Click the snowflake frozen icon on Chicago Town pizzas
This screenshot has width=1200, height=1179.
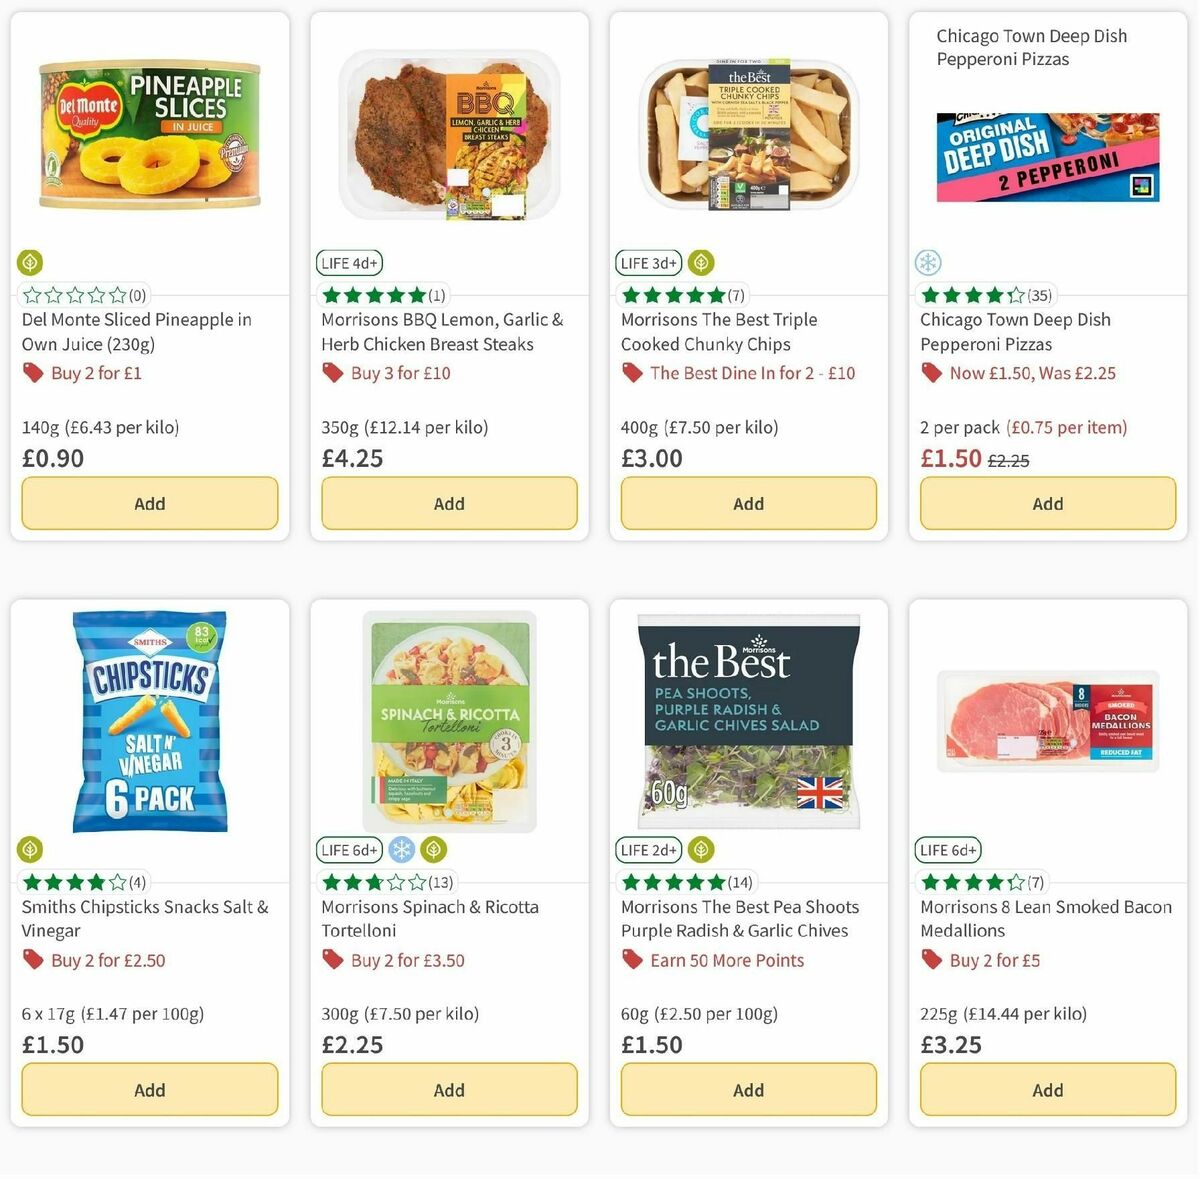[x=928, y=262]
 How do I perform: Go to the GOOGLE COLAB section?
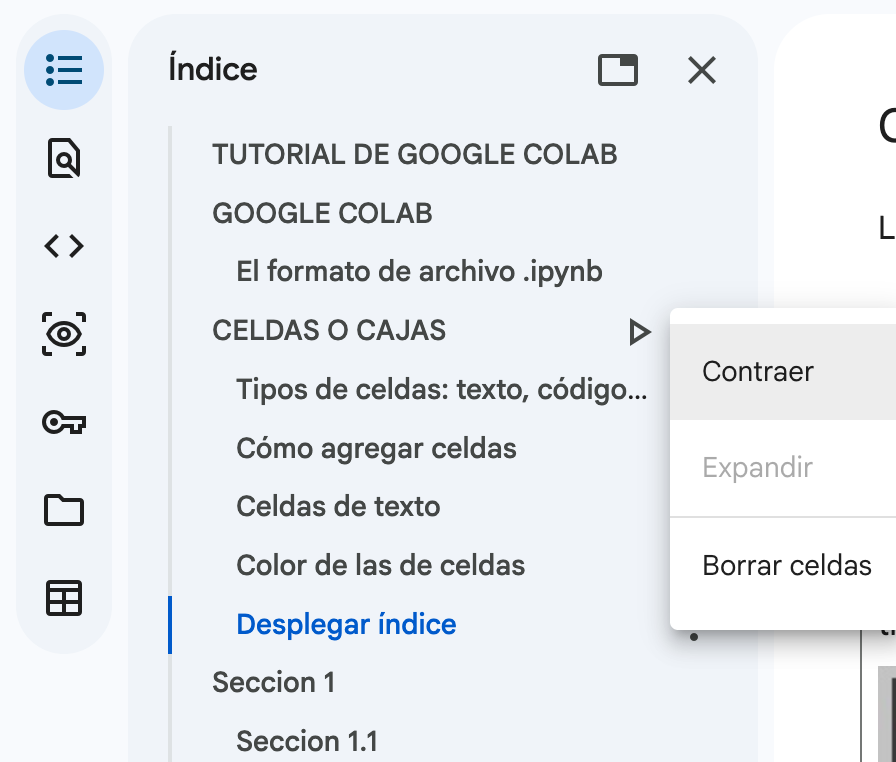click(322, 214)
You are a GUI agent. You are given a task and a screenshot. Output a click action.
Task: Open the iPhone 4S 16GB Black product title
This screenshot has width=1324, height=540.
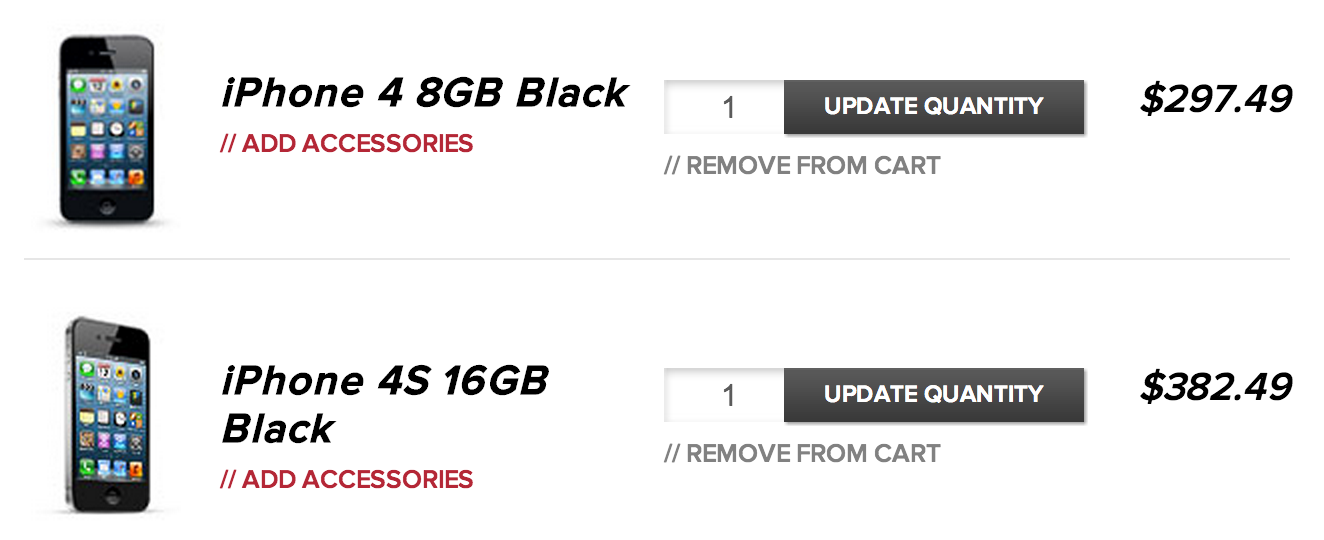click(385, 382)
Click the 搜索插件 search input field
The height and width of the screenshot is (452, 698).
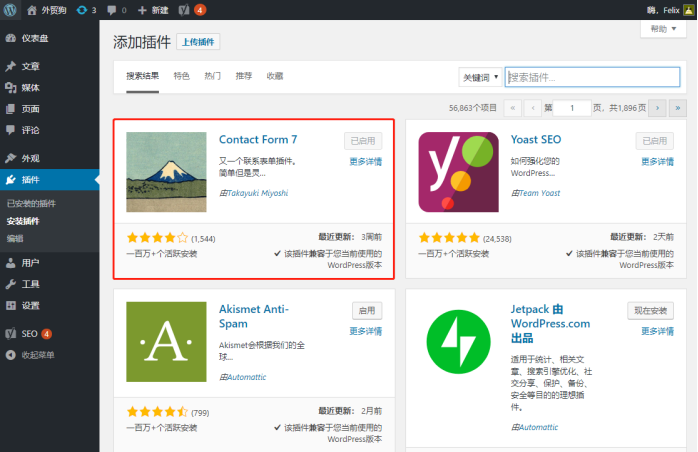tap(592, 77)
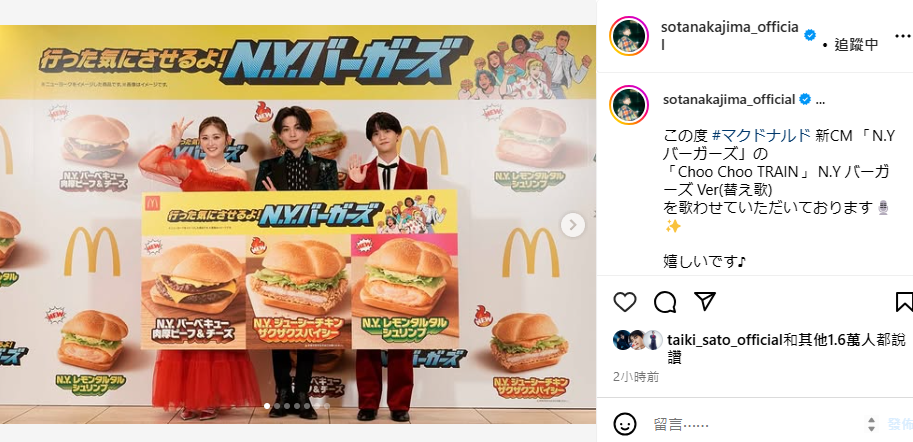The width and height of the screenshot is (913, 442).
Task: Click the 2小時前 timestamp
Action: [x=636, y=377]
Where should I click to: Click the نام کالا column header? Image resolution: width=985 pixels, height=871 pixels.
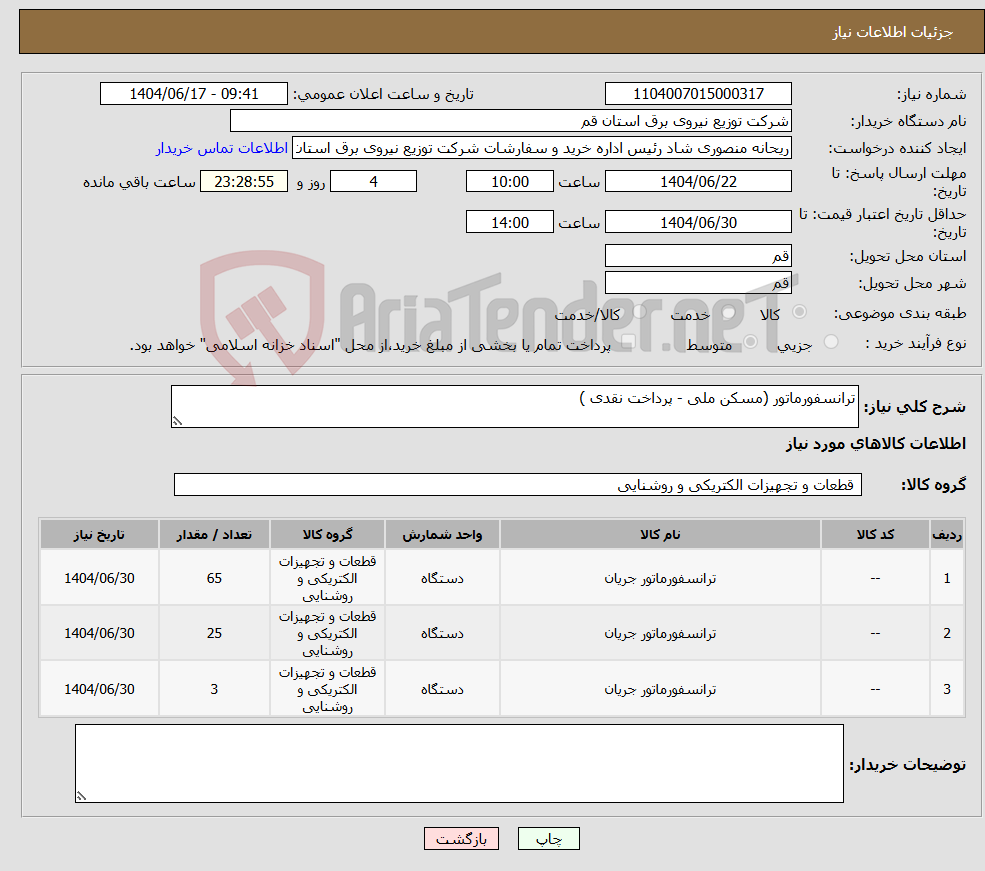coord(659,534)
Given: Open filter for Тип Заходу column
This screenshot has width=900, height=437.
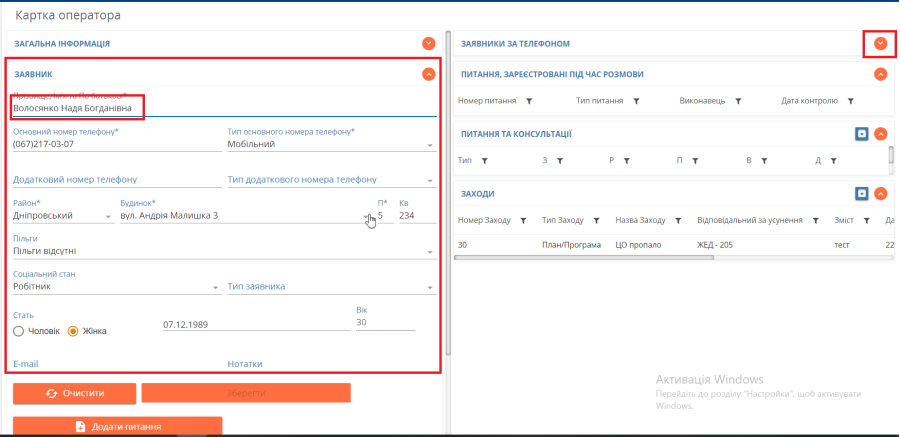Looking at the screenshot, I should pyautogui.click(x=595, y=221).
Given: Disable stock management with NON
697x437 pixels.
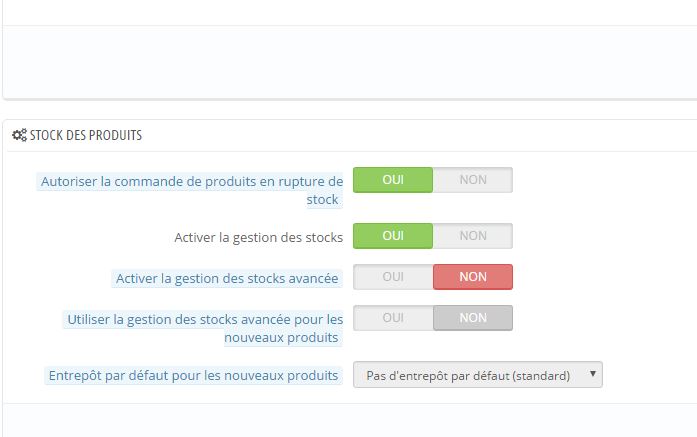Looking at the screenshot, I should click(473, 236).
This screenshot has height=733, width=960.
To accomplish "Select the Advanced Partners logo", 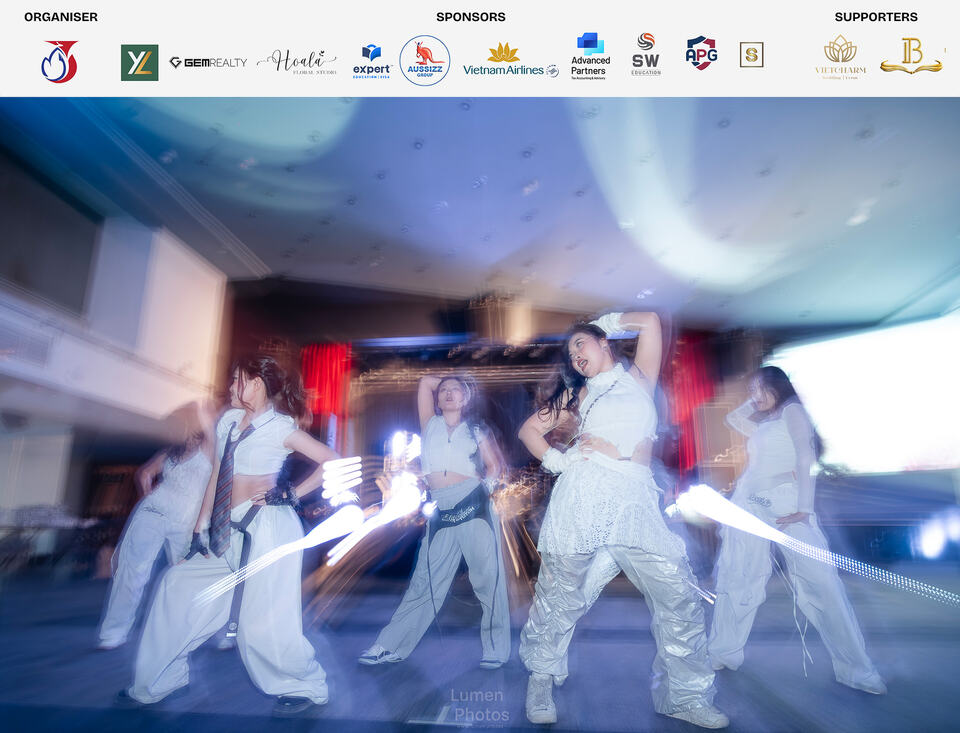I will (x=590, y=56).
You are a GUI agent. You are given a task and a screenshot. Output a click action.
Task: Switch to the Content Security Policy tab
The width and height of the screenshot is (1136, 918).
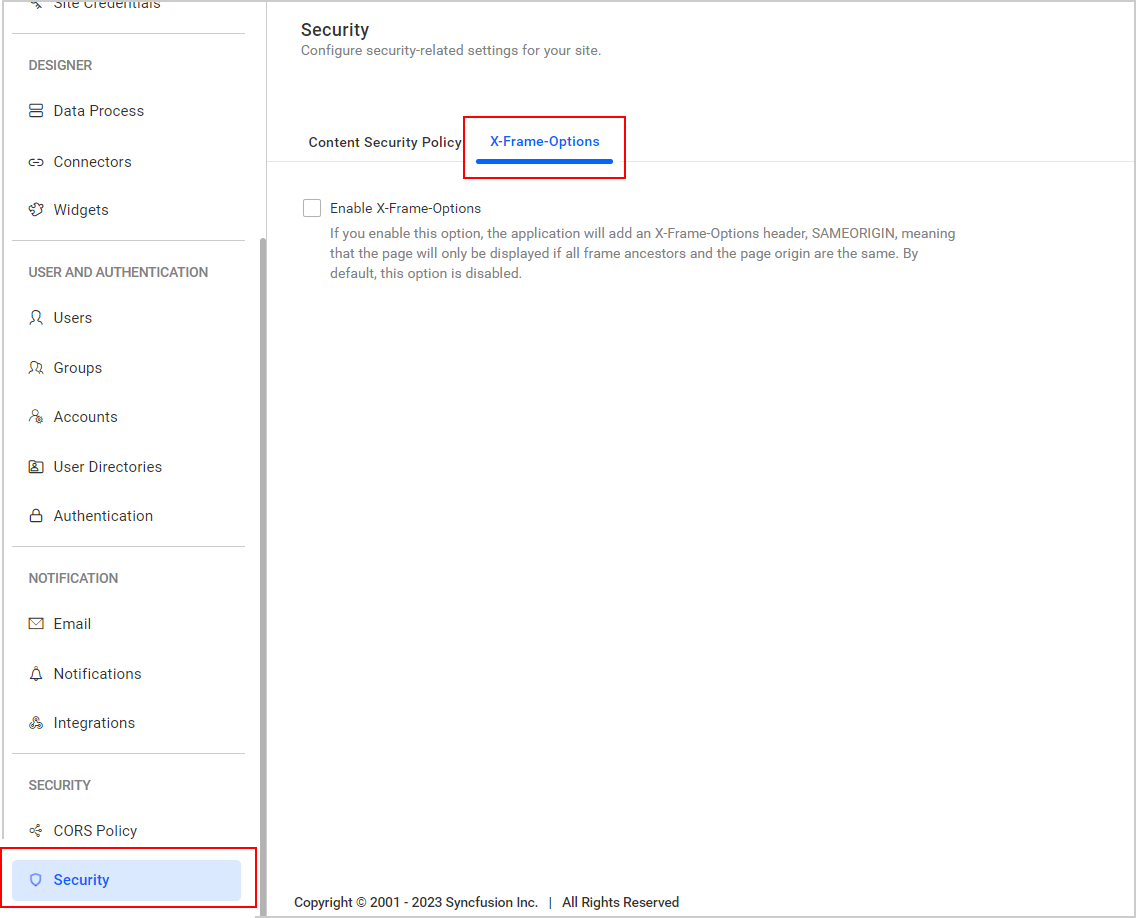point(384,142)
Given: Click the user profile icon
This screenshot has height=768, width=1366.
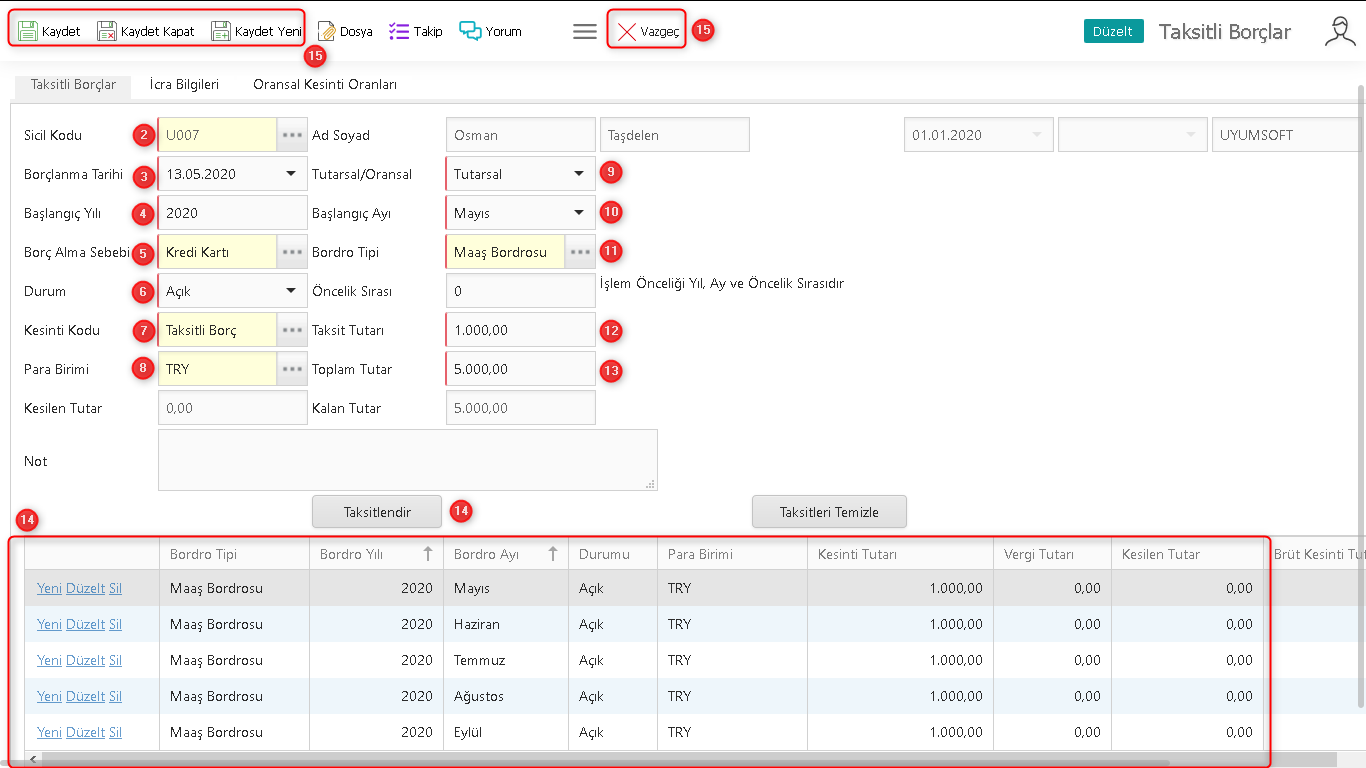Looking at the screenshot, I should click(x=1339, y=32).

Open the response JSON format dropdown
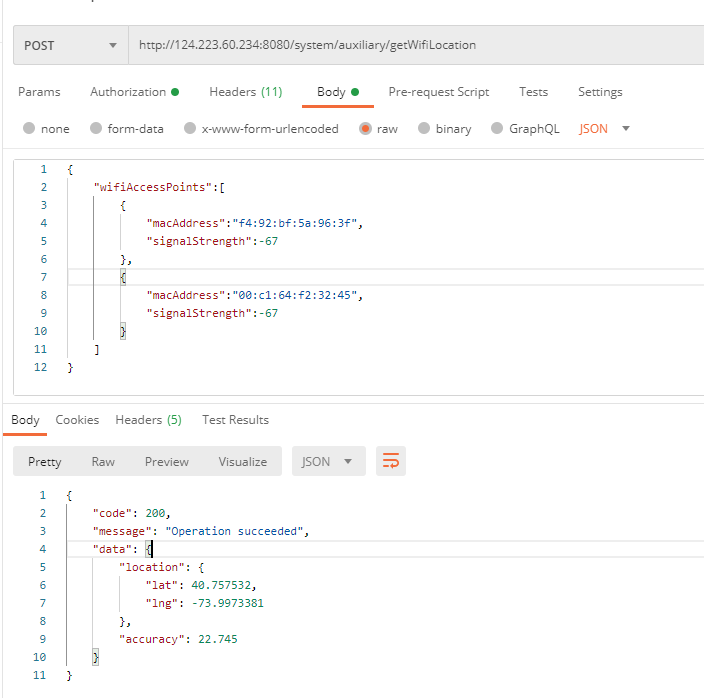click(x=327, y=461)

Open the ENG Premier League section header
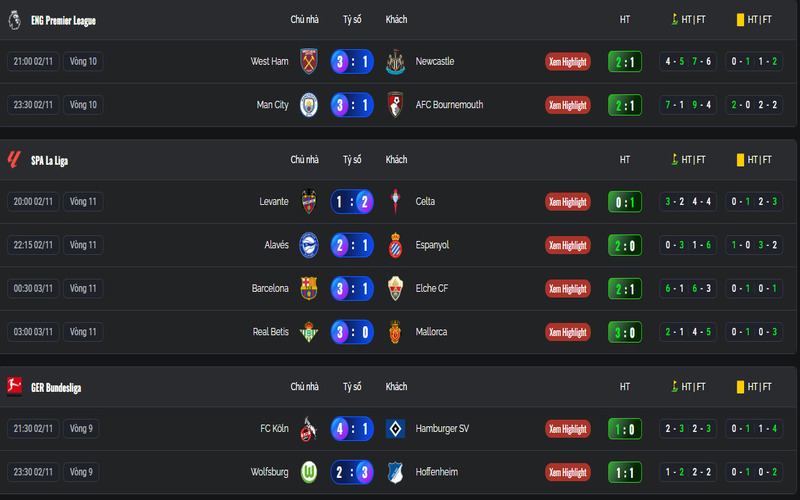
========
• Work item: Your reply should hold only the lines running from the one with "Task: Switch to" to the end of the data above, set down exactly, pictures omitted.

• Response below:
Task: Switch to the Content Security Policy tab
The width and height of the screenshot is (1136, 918).
point(384,142)
Given: Click the user profile icon
This screenshot has height=768, width=1366.
Looking at the screenshot, I should click(x=1339, y=32).

Open the response JSON format dropdown
click(x=327, y=461)

Open the ENG Premier League section header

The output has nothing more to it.